Problem Description:
Reserve a set of memory without initialization, meaning the data in there is random. Name the memory as ‘data’.
Design a mechanism to track and tell whether given index in data is initialized or not.

Algorithm 1:
1. Use a set data structure (naming it to initialized_set) to store initialized indices. Initially it is empty.
2. Write value to data[i]: need to initialized_set.add(i)
3. Access value at data[i]: need to check initialized_set.has(i)
Flaw: ops on initialized_set are O(logN).

Algorithm 2:
Purpose: to reduce op cost on initialized_set from O(logN) to O(N).
1. Use array initialized_arr to store initialized indices.
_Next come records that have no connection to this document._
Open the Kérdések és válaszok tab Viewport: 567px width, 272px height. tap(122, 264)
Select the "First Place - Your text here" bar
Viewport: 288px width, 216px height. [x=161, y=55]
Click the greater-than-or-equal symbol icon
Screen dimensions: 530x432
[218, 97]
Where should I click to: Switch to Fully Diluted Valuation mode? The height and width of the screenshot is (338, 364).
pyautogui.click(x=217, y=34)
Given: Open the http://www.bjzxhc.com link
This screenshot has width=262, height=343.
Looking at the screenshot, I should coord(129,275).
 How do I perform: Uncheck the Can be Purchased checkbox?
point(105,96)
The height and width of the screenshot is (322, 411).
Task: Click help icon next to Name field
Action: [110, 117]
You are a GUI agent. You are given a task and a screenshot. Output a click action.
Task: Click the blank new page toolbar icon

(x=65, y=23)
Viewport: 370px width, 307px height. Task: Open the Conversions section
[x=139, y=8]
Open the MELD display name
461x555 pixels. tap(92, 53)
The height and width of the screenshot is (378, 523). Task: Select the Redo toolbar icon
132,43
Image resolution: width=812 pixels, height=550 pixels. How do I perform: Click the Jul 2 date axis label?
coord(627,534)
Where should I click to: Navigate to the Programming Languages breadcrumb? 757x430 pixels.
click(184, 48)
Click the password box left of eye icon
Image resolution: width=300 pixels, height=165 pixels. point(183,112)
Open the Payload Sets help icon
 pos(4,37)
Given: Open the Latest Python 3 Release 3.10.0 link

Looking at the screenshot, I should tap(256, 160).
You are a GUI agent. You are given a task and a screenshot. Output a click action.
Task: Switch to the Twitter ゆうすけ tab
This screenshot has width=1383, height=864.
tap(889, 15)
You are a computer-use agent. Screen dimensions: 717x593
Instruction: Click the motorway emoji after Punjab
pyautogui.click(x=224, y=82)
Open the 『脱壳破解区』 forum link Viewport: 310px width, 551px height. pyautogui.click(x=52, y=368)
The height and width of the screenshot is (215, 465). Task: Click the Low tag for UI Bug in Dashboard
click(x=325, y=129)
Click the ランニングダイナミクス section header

Initially it has length of len(data).
2. Use array track_positions: track_positions[i] stores index in initialized_arr, i.e. initialized_arr[track_positions[i]] should equal to i if data[i] is initialized. Initially it has length of len(data).
3. Use a int variable ‘track’ to indicate (assert) initialized_set[0:track] is valid set.
4. Write value to data[i]: need to set initialized_arr[track] = i; track_positions[i] = track; track += 1.
5. Access value at data[i]: need to check initialized_arr[track_positions[i]] == i && track > track_positions[i]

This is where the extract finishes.